Console.WriteLine($"From: {email.From}");
Console.WriteLine($"Subject: {email.Subject}");
Console.WriteLine($"Body: {email.Body}");
```

### Parse Business Card (VCF)

```csharp
using Toxy;

var context = new ParserContext("contact.vcf");
var parser = ParserFactory.CreateEmail(context); // VCF uses email parser factory
ToxyBusinessCard card = (ToxyBusinessCard)parser.Parse();

Console.WriteLine(card.FullName);
Console.WriteLine(card.Email);
```

### Extract Metadata

```csharp
using Toxy;

var context = new ParserContext("file.pdf");
var parser = ParserFactory.CreateMetadata(context);
ToxyMetadata meta = parser.Parse();

foreach (var key in meta.Keys)
    Console.WriteLine($"{key}: {meta[key]}");
```

### Parse HTML as DOM

```csharp
using Toxy;

var context = new ParserContext("page.html");
var parser = ParserFactory.CreateDom(context);
ToxyDom dom = parser.Parse();

// Access DOM nodes
Console.WriteLine(dom.Root.InnerText);
```

---

## Supported Formats Summary

| Format | Extension(s) | Parser Type |
|---|---|---|
| Word (Open XML) | `.docx` | Document |
| Word (Legacy) | `.doc` | Document |
| PDF | `.pdf` | Document |
| Plain Text | `.txt` | Document |
| Rich Text | `.rtf` | Document |
| EPUB | `.epub` | Document (new in 2.6) |
| HTML | `.html`, `.htm` | Document / Dom |
| OpenDocument Text | `.odt` | Document |
| Excel (Open XML) | `.xlsx` | Spreadsheet |
| Excel (Legacy) | `.xls` | Spreadsheet |
| CSV | `.csv` | Spreadsheet |
| OpenDocument Sheet | `.ods` | Spreadsheet |
| Email | `.eml`, `.msg` | Email |
| Business Card | `.vcf` | Email (returns ToxyBusinessCard) |
| Any | `*` | Metadata |

---

## Tips & Best Practices

- **Auto-detection**: When using a file path, Toxy detects format from the extension automatically.

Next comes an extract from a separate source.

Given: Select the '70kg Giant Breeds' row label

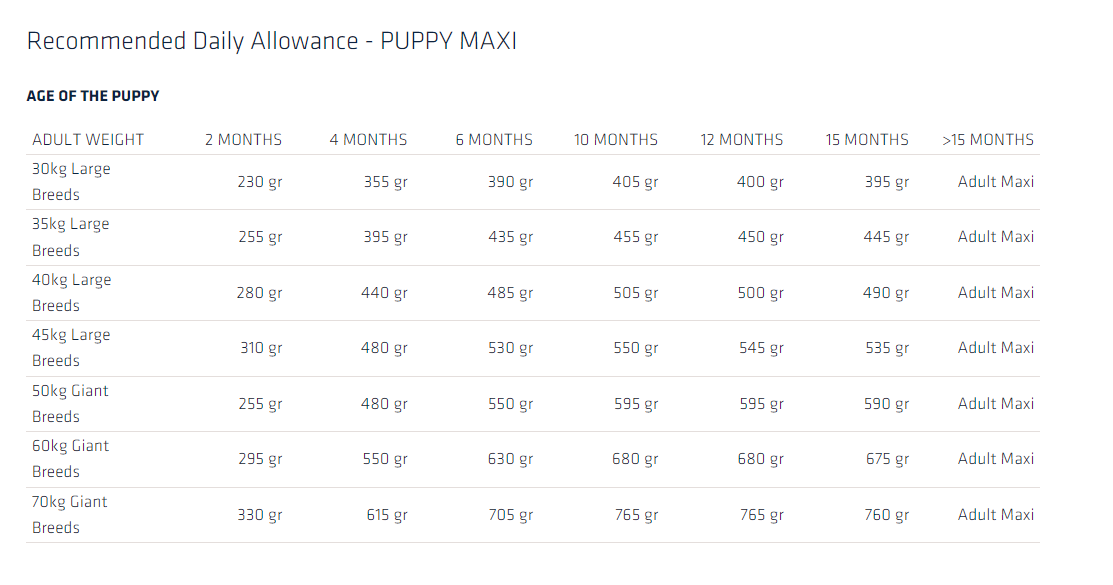Looking at the screenshot, I should click(69, 515).
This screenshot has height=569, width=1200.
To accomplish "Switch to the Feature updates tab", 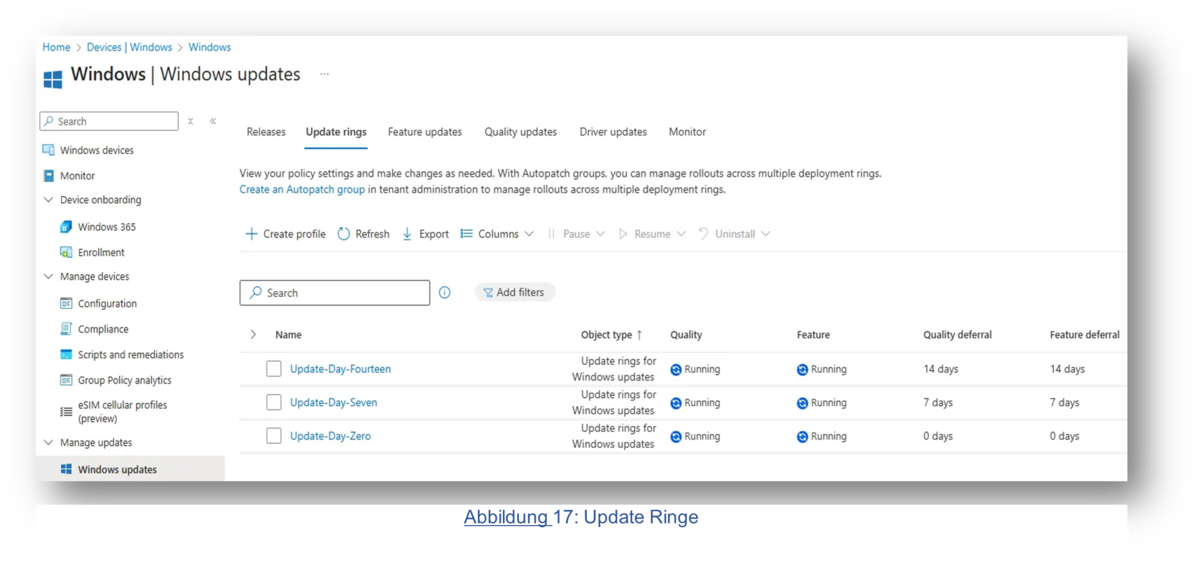I will (425, 132).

When using a stream, always provide the format hint string (e.g., `"pdf"`, `"docx"`).
- **Error handling**: Wrap parse calls in try/catch — unsupported formats throw `NotSupportedException`.
- **Large files**: Use stream-based parsing to avoid loading entire files into memory.
- **Cross-platform**: Toxy targets netstandard2.0/2.1, so it works on Windows, Linux, and macOS.
- **No IFilter dependency**: Unlike old Windows-based approaches, Toxy does not require IFilter COM components.

For deeper reference on specific parsers and the class hierarchy, see `references/api.md`.